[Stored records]
+ + + + + + +

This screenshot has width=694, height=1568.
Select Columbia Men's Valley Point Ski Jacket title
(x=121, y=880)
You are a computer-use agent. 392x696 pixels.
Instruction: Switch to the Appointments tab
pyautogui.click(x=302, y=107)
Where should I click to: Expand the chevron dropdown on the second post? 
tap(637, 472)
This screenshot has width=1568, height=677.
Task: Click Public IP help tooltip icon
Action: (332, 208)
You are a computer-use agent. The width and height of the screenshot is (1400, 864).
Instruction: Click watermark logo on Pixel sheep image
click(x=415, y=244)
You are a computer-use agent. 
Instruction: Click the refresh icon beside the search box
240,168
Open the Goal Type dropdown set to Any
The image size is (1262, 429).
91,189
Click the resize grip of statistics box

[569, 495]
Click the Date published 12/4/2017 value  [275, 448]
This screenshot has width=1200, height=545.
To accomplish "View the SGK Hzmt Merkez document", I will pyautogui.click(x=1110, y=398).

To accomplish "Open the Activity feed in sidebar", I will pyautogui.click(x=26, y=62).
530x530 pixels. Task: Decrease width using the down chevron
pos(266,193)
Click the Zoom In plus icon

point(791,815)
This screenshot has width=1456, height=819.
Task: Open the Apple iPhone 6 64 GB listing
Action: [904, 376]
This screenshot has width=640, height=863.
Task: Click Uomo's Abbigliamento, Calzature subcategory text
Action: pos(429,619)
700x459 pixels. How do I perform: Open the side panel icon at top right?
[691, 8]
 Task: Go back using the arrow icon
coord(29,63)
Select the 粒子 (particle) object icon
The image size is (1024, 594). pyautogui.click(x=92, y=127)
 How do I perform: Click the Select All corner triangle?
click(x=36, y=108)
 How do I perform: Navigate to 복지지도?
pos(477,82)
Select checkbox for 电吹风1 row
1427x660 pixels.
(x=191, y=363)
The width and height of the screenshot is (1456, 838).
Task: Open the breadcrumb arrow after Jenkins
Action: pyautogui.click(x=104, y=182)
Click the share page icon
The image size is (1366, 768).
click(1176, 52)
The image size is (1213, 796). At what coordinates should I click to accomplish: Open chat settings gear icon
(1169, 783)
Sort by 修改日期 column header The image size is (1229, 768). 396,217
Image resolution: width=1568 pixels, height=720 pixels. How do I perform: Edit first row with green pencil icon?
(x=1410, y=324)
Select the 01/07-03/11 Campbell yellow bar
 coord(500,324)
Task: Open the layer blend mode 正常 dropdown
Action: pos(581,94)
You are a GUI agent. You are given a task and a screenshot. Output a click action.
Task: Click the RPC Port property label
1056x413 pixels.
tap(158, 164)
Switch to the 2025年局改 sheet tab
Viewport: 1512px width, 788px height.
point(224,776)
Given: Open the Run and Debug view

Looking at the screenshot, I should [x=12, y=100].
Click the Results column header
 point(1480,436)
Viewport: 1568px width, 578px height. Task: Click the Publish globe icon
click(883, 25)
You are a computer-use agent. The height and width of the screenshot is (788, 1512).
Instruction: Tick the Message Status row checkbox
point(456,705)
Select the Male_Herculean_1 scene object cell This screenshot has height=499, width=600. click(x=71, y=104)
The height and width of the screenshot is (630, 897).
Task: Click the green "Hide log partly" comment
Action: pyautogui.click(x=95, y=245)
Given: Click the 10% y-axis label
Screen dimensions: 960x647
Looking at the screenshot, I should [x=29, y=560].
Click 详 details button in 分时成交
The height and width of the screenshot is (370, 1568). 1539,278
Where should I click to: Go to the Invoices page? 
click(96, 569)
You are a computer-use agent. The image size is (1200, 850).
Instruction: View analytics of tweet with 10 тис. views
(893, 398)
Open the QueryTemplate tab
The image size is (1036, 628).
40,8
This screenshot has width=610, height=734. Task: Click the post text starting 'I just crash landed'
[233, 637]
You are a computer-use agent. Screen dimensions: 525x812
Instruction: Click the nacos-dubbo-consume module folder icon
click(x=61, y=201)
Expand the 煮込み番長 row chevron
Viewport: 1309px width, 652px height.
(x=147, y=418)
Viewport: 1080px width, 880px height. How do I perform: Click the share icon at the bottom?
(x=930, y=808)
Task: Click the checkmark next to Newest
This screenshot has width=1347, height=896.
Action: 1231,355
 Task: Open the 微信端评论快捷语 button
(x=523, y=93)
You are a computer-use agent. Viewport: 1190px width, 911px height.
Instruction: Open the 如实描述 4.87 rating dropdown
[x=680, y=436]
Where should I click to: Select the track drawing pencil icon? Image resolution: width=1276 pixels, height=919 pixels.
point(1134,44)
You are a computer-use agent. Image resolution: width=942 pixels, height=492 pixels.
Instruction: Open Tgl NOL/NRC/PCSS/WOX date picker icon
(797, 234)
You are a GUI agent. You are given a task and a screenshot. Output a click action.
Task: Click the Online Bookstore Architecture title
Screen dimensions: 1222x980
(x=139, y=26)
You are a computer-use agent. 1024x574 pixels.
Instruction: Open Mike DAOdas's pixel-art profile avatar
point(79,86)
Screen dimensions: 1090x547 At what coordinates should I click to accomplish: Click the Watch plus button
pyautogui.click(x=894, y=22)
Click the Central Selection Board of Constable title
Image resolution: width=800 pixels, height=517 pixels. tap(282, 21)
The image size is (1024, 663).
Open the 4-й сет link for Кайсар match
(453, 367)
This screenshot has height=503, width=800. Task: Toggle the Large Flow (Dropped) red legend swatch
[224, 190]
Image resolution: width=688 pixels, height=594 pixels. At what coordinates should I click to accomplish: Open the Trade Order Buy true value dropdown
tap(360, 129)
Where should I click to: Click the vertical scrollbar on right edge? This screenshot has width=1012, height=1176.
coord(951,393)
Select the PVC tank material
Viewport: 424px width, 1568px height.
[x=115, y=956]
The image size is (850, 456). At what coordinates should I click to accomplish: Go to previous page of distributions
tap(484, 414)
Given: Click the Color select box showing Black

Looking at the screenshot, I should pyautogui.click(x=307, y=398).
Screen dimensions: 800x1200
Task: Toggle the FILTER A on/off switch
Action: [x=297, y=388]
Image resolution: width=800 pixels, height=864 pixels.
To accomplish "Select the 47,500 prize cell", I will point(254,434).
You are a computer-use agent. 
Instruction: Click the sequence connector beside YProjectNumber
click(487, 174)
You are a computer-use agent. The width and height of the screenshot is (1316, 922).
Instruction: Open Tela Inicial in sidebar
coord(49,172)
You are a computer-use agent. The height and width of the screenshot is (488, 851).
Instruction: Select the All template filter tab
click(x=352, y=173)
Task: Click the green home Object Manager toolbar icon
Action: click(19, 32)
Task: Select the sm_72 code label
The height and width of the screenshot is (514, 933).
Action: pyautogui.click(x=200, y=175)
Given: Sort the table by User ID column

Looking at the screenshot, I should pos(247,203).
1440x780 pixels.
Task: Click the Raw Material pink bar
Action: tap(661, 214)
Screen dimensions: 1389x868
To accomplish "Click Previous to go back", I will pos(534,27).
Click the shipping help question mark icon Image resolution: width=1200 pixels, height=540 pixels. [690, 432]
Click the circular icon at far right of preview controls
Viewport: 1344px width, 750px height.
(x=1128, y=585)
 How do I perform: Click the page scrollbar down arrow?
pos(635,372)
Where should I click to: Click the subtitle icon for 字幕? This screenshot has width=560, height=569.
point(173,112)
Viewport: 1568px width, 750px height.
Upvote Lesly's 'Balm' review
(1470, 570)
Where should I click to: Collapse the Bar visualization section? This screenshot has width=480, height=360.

+ + + + + + +

Work order: Give every entry back exactly as it was written above.

Response to the exercise:
This screenshot has width=694, height=1568.
Select Columbia Men's Valley Point Ski Jacket title
(x=121, y=880)
You are a computer-use agent. 392x696 pixels.
Instruction: Switch to the Appointments tab
pyautogui.click(x=302, y=107)
Where should I click to: Expand the chevron dropdown on the second post? 
tap(637, 472)
This screenshot has width=1568, height=677.
Task: Click Public IP help tooltip icon
Action: (332, 208)
You are a computer-use agent. The width and height of the screenshot is (1400, 864).
Instruction: Click watermark logo on Pixel sheep image
click(x=415, y=244)
You are a computer-use agent. 
Instruction: Click the refresh icon beside the search box
240,168
Open the Goal Type dropdown set to Any
The image size is (1262, 429).
91,189
Click the resize grip of statistics box

[569, 495]
Click the Date published 12/4/2017 value  [275, 448]
This screenshot has width=1200, height=545.
To accomplish "View the SGK Hzmt Merkez document", I will pyautogui.click(x=1110, y=398).

To accomplish "Open the Activity feed in sidebar", I will pyautogui.click(x=26, y=62).
530x530 pixels. Task: Decrease width using the down chevron
pos(266,193)
Click the Zoom In plus icon

point(791,815)
This screenshot has width=1456, height=819.
Task: Open the Apple iPhone 6 64 GB listing
Action: [904, 376]
This screenshot has width=640, height=863.
Task: Click Uomo's Abbigliamento, Calzature subcategory text
Action: pos(429,619)
700x459 pixels. How do I perform: Open the side panel icon at top right?
[691, 8]
 Task: Go back using the arrow icon
coord(29,63)
Select the 粒子 (particle) object icon
The image size is (1024, 594). pyautogui.click(x=92, y=127)
 How do I perform: Click the Select All corner triangle?
click(x=36, y=108)
 How do I perform: Navigate to 복지지도?
pos(477,82)
Select checkbox for 电吹风1 row
1427x660 pixels.
(x=191, y=363)
The width and height of the screenshot is (1456, 838).
Task: Open the breadcrumb arrow after Jenkins
Action: pyautogui.click(x=104, y=182)
Click the share page icon
The image size is (1366, 768).
click(1176, 52)
The image size is (1213, 796). At what coordinates should I click to accomplish: Open chat settings gear icon
(1169, 783)
Sort by 修改日期 column header The image size is (1229, 768). 396,217
Image resolution: width=1568 pixels, height=720 pixels. How do I perform: Edit first row with green pencil icon?
(x=1410, y=324)
Select the 01/07-03/11 Campbell yellow bar
 coord(500,324)
Task: Open the layer blend mode 正常 dropdown
Action: pos(581,94)
You are a GUI agent. You are given a task and a screenshot. Output a click action.
Task: Click the RPC Port property label
1056x413 pixels.
tap(158, 164)
Switch to the 2025年局改 sheet tab
Viewport: 1512px width, 788px height.
point(224,776)
Given: Open the Run and Debug view

Looking at the screenshot, I should [x=12, y=100].
Click the Results column header
 point(1480,436)
Viewport: 1568px width, 578px height. Task: Click the Publish globe icon
click(883, 25)
You are a computer-use agent. The height and width of the screenshot is (788, 1512).
Instruction: Tick the Message Status row checkbox
point(456,705)
Select the Male_Herculean_1 scene object cell This screenshot has height=499, width=600. click(x=71, y=104)
The height and width of the screenshot is (630, 897).
Task: Click the green "Hide log partly" comment
Action: pyautogui.click(x=95, y=245)
Given: Click the 10% y-axis label
Screen dimensions: 960x647
Looking at the screenshot, I should [x=29, y=560].
Click 详 details button in 分时成交
The height and width of the screenshot is (370, 1568). 1539,278
Where should I click to: Go to the Invoices page? 
click(96, 569)
You are a computer-use agent. The image size is (1200, 850).
Instruction: View analytics of tweet with 10 тис. views
(893, 398)
Open the QueryTemplate tab
The image size is (1036, 628).
40,8
This screenshot has width=610, height=734. Task: Click the post text starting 'I just crash landed'
[233, 637]
You are a computer-use agent. Screen dimensions: 525x812
Instruction: Click the nacos-dubbo-consume module folder icon
click(x=61, y=201)
Expand the 煮込み番長 row chevron
Viewport: 1309px width, 652px height.
(x=147, y=418)
Viewport: 1080px width, 880px height. How do I perform: Click the share icon at the bottom?
(x=930, y=808)
Task: Click the checkmark next to Newest
This screenshot has width=1347, height=896.
Action: 1231,355
 Task: Open the 微信端评论快捷语 button
(x=523, y=93)
You are a computer-use agent. Viewport: 1190px width, 911px height.
Instruction: Open the 如实描述 4.87 rating dropdown
[x=680, y=436]
Where should I click to: Select the track drawing pencil icon? Image resolution: width=1276 pixels, height=919 pixels.
point(1134,44)
You are a computer-use agent. Image resolution: width=942 pixels, height=492 pixels.
Instruction: Open Tgl NOL/NRC/PCSS/WOX date picker icon
(797, 234)
You are a GUI agent. You are given a task and a screenshot. Output a click action.
Task: Click the Online Bookstore Architecture title
Screen dimensions: 1222x980
(x=139, y=26)
You are a computer-use agent. 1024x574 pixels.
Instruction: Open Mike DAOdas's pixel-art profile avatar
point(79,86)
Screen dimensions: 1090x547 At what coordinates should I click to accomplish: Click the Watch plus button
pyautogui.click(x=894, y=22)
Click the Central Selection Board of Constable title
Image resolution: width=800 pixels, height=517 pixels. tap(282, 21)
The image size is (1024, 663).
Open the 4-й сет link for Кайсар match
(453, 367)
This screenshot has height=503, width=800. Task: Toggle the Large Flow (Dropped) red legend swatch
[224, 190]
Image resolution: width=688 pixels, height=594 pixels. At what coordinates should I click to accomplish: Open the Trade Order Buy true value dropdown
tap(360, 129)
Where should I click to: Click the vertical scrollbar on right edge? This screenshot has width=1012, height=1176.
coord(951,393)
Select the PVC tank material
Viewport: 424px width, 1568px height.
[x=115, y=956]
The image size is (850, 456). At what coordinates should I click to accomplish: Go to previous page of distributions
tap(484, 414)
Given: Click the Color select box showing Black

Looking at the screenshot, I should pyautogui.click(x=307, y=398).
Screen dimensions: 800x1200
Task: Toggle the FILTER A on/off switch
Action: [x=297, y=388]
Image resolution: width=800 pixels, height=864 pixels.
To accomplish "Select the 47,500 prize cell", I will point(254,434).
You are a computer-use agent. 
Instruction: Click the sequence connector beside YProjectNumber
click(487, 174)
You are a computer-use agent. The width and height of the screenshot is (1316, 922).
Instruction: Open Tela Inicial in sidebar
coord(49,172)
You are a computer-use agent. The height and width of the screenshot is (488, 851).
Instruction: Select the All template filter tab
click(x=352, y=173)
Task: Click the green home Object Manager toolbar icon
Action: click(19, 32)
Task: Select the sm_72 code label
The height and width of the screenshot is (514, 933).
Action: pyautogui.click(x=200, y=175)
Given: Sort the table by User ID column

Looking at the screenshot, I should pos(247,203).
1440x780 pixels.
Task: Click the Raw Material pink bar
Action: tap(661, 214)
Screen dimensions: 1389x868
To accomplish "Click Previous to go back", I will pos(534,27).
Click the shipping help question mark icon Image resolution: width=1200 pixels, height=540 pixels. [690, 432]
Click the circular icon at far right of preview controls
Viewport: 1344px width, 750px height.
(x=1128, y=585)
 How do I perform: Click the page scrollbar down arrow?
pos(635,372)
Where should I click to: Click the subtitle icon for 字幕? This screenshot has width=560, height=569.
point(173,112)
Viewport: 1568px width, 750px height.
Upvote Lesly's 'Balm' review
(1470, 570)
Where should I click to: Collapse the Bar visualization section? This screenshot has width=480, height=360.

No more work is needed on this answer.